Gold falls in Europe

10 Apr, 2014

Gold fell back towards $1,300 an ounce on Wednesday ahead of the minutes of the US Federal Reserve's latest policy meeting, as a firmer dollar and fresh outflows from bullion-backed funds pulled prices off near two-week highs. Worries over Ukraine, as well as technical momentum after a break above $1,300, helped lift gold nearly 1 percent on Tuesday, but uncertainty over US monetary policy and weak physical and investment appetite curbed that rally.
Spot gold was down 0.5 percent at $1,301.05 an ounce at 1334 GMT, off a session high of $1,314.00 an ounce it hit earlier. US gold futures for June delivery were down $7.40 an ounce at $1,301.70. "We're still struggling with the upside in thin trading amid a lack of physical buying or any significant investor interest," Andrey Kryuchenkov, an analyst at VTB Capital, said.
"We had opportunistic longs entering on a rebound off $1,280 with some short covering, but in the long run there is very little agenda for the bulls," he said. "Investors will look elsewhere should developed economies continue to recover." European shares drew investment, meanwhile, rising more than half a percent after a difficult few days in which tensions escalated in Ukraine and the European Central Bank curbed expectations of a new mass asset-buying programme.

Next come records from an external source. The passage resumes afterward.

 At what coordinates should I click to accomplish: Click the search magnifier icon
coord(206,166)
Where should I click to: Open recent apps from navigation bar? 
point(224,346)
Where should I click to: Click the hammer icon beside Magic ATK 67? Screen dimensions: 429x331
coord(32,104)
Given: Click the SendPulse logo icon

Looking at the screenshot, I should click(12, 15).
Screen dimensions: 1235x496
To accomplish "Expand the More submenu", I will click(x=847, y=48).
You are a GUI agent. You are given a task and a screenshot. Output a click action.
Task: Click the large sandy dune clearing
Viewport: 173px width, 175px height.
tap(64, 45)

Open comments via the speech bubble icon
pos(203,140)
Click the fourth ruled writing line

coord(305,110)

The dollar index recovered from three-week lows to rise 0.1 percent, rebounding against the Japanese yen after its biggest fall in more than seven months. "We do not see much more upside (for gold) here unless the dollar tumbles even more or Ukraine tensions escalate once more," VTB Capital said in a note. "We do not expect sustained gains in the short run, given limited physical demand and little investor interest."

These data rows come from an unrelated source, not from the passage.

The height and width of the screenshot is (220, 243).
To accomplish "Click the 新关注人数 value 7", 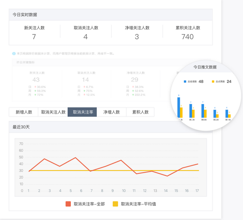I will click(34, 37).
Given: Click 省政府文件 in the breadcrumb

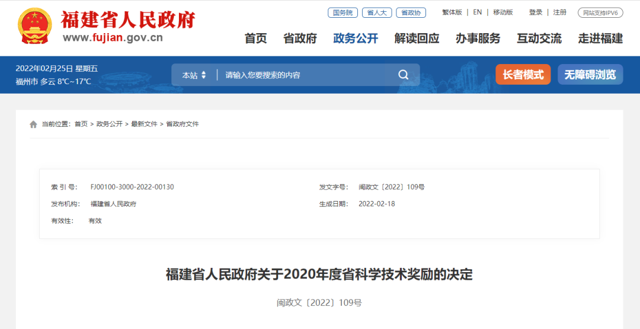Looking at the screenshot, I should click(x=183, y=124).
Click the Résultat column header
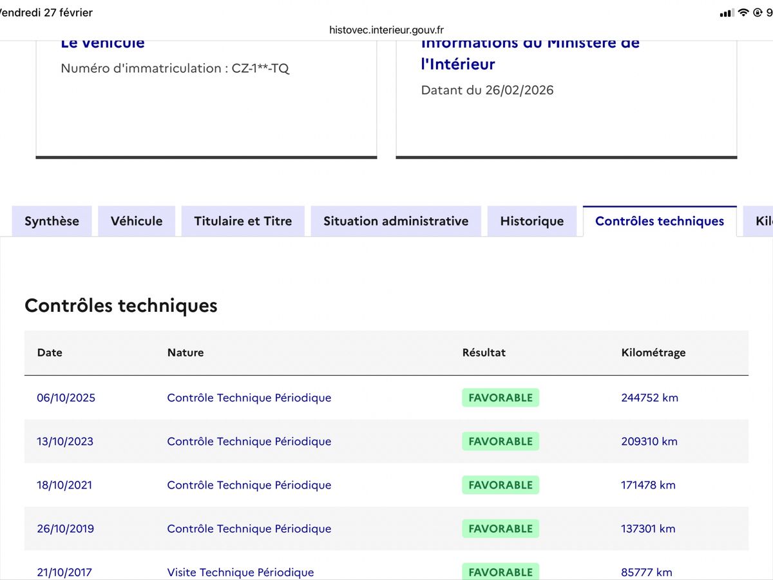Screen dimensions: 773x580 pos(484,353)
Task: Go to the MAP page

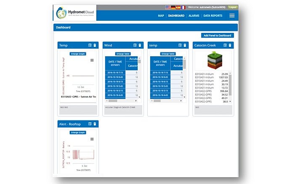Action: click(160, 16)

"Today market participants will pay some attention to the March FOMC meeting minutes," it added. Physical gold funds showed further outflows, with holdings of the SPDR Gold Trust, the world's largest gold-backed exchange-traded fund, falling 2.7 tonnes to 806.48 tonnes on Tuesday.

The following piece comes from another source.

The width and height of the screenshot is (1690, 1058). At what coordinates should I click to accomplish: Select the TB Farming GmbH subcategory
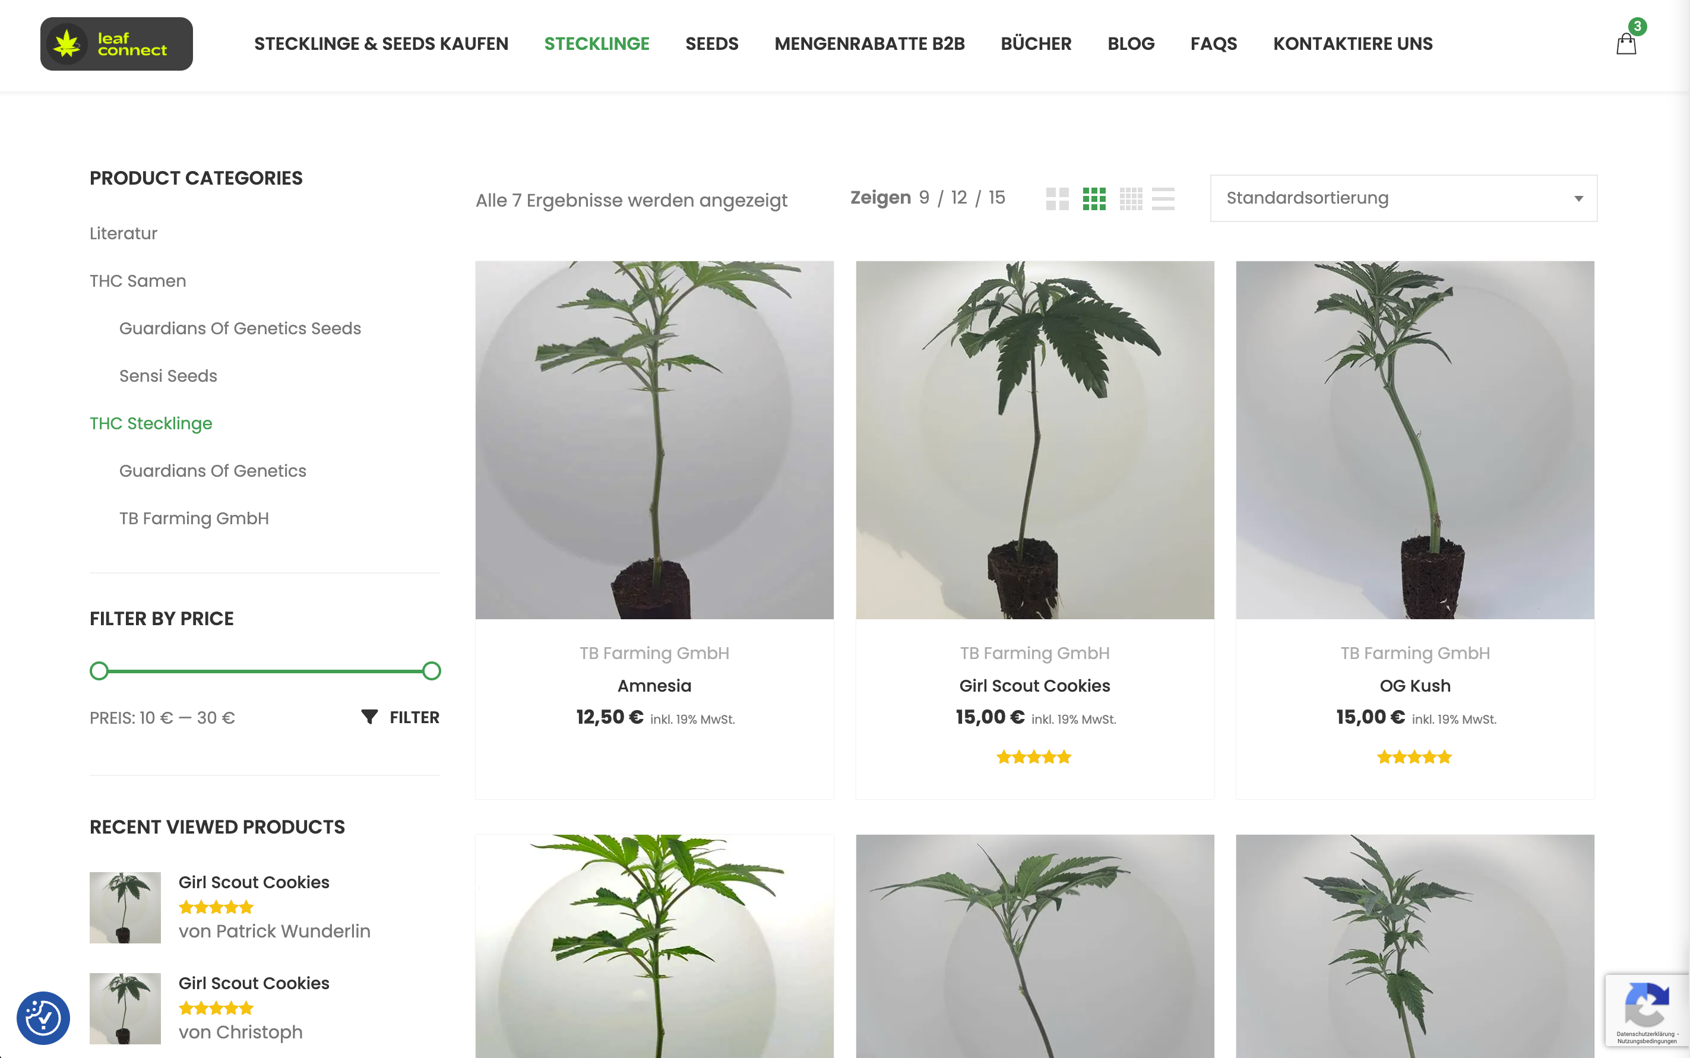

That reduced its net inflow for the year to just 8 tonnes. The fund has not seen any fresh inflows since March 24. On the physical markets, buying picked up slightly in China, the world's largest gold consumer. Bullion prices on the Shanghai Gold Exchange reached a premium of about $1 an ounce to spot prices for the first time since early March.
They were at a discount of as much as $10 last month on weak demand. Among other precious metals, silver was down 1.4 percent at $19.71 an ounce, while spot platinum was down 0.2 percent at $1,431.25 an ounce and spot palladium was up 0.2 percent at $773.25 an ounce. The platinum group metals are being supported by an ongoing miners' strike in South Africa, source of some three-quarters of global platinum supply and about a third of mined palladium output.
South African coal producer Exxaro said on Wednesday it hoped to diversify into platinum group metals and was looking at opportunities that could include assets Anglo American has signalled it might divest. Anglo American is the parent company of the world's biggest platinum miner, Anglo American Platinum.